The bill increases legal access and accountability for people subject to ICE actions, at the cost of higher litigation exposure and taxpayer expenses, potential chilling of enforcement actions, and uneven liability standards across federal law enforcement.
Immigrants and people subjected to ICE actions can more easily sue under §1983 and other federal claims, reducing procedural barriers and improving access to legal remedies and damages.
Victims of ICE misconduct are more likely to obtain compensation because defendants cannot rely on qualified-immunity-style defenses, increasing the practical ability to secure damages.
Government accountability may strengthen because ICE agents face greater legal accountability for constitutional violations, which could deter unlawful conduct by officials.

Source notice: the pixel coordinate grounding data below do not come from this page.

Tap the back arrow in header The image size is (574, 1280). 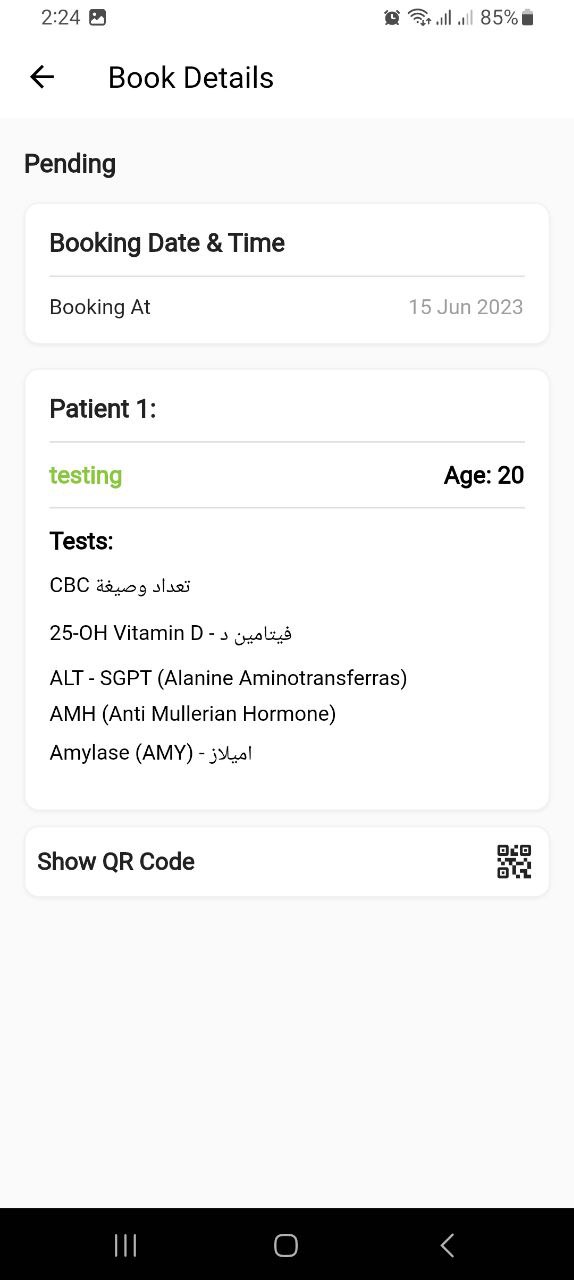coord(42,77)
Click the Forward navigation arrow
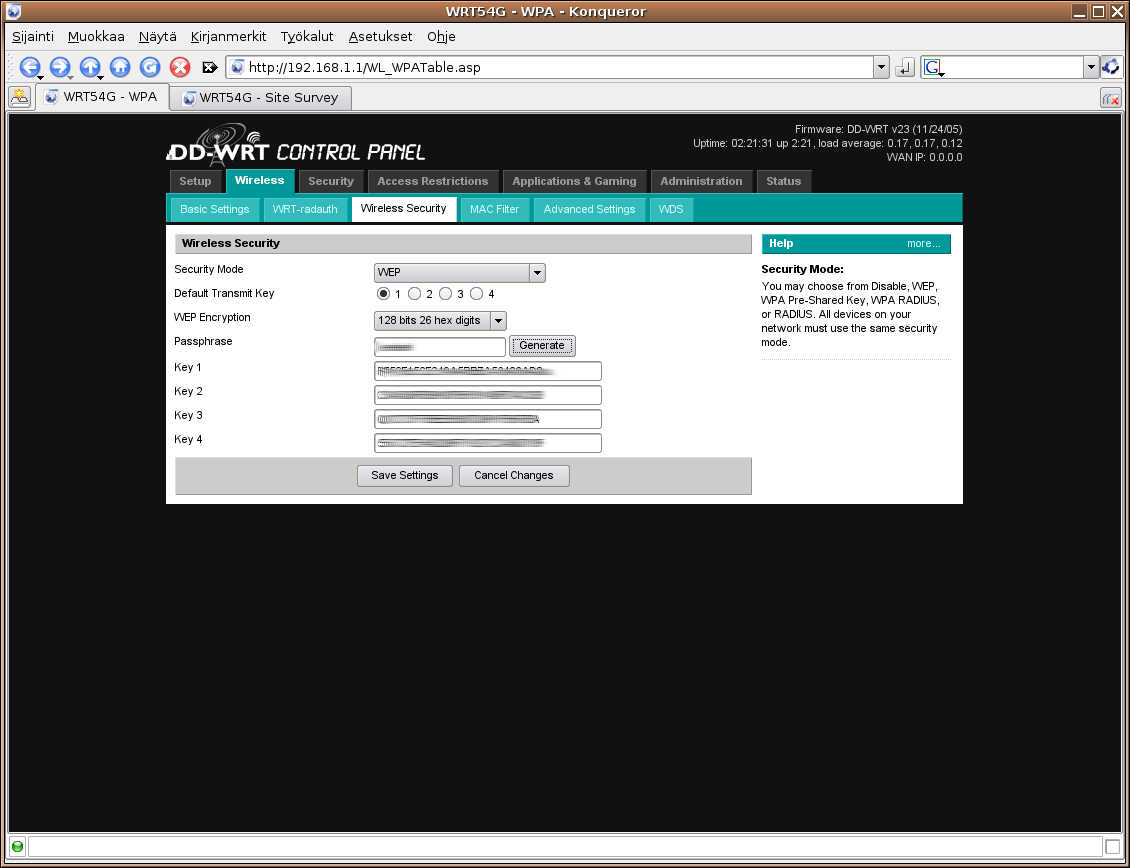The image size is (1130, 868). click(x=59, y=67)
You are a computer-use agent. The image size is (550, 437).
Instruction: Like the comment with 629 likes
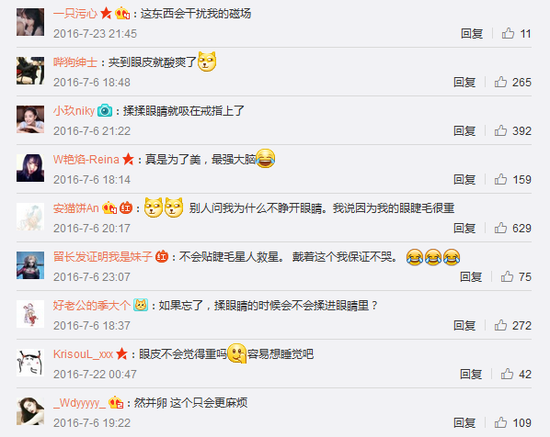pyautogui.click(x=501, y=228)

Taxpayers and the federal government may face higher costs because ICE agents will have greater legal exposure, increasing defense costs and indemnity payments.
Immigration enforcement could be chilled because ICE agents fearing liability might be slower or more hesitant to take prompt enforcement actions in uncertain situations, potentially reducing enforcement effectiveness.
Removing qualified-immunity-style defenses for ICE alone could create inconsistent liability standards across federal law enforcement, prompting legal uncertainty and likely litigation over differing rules.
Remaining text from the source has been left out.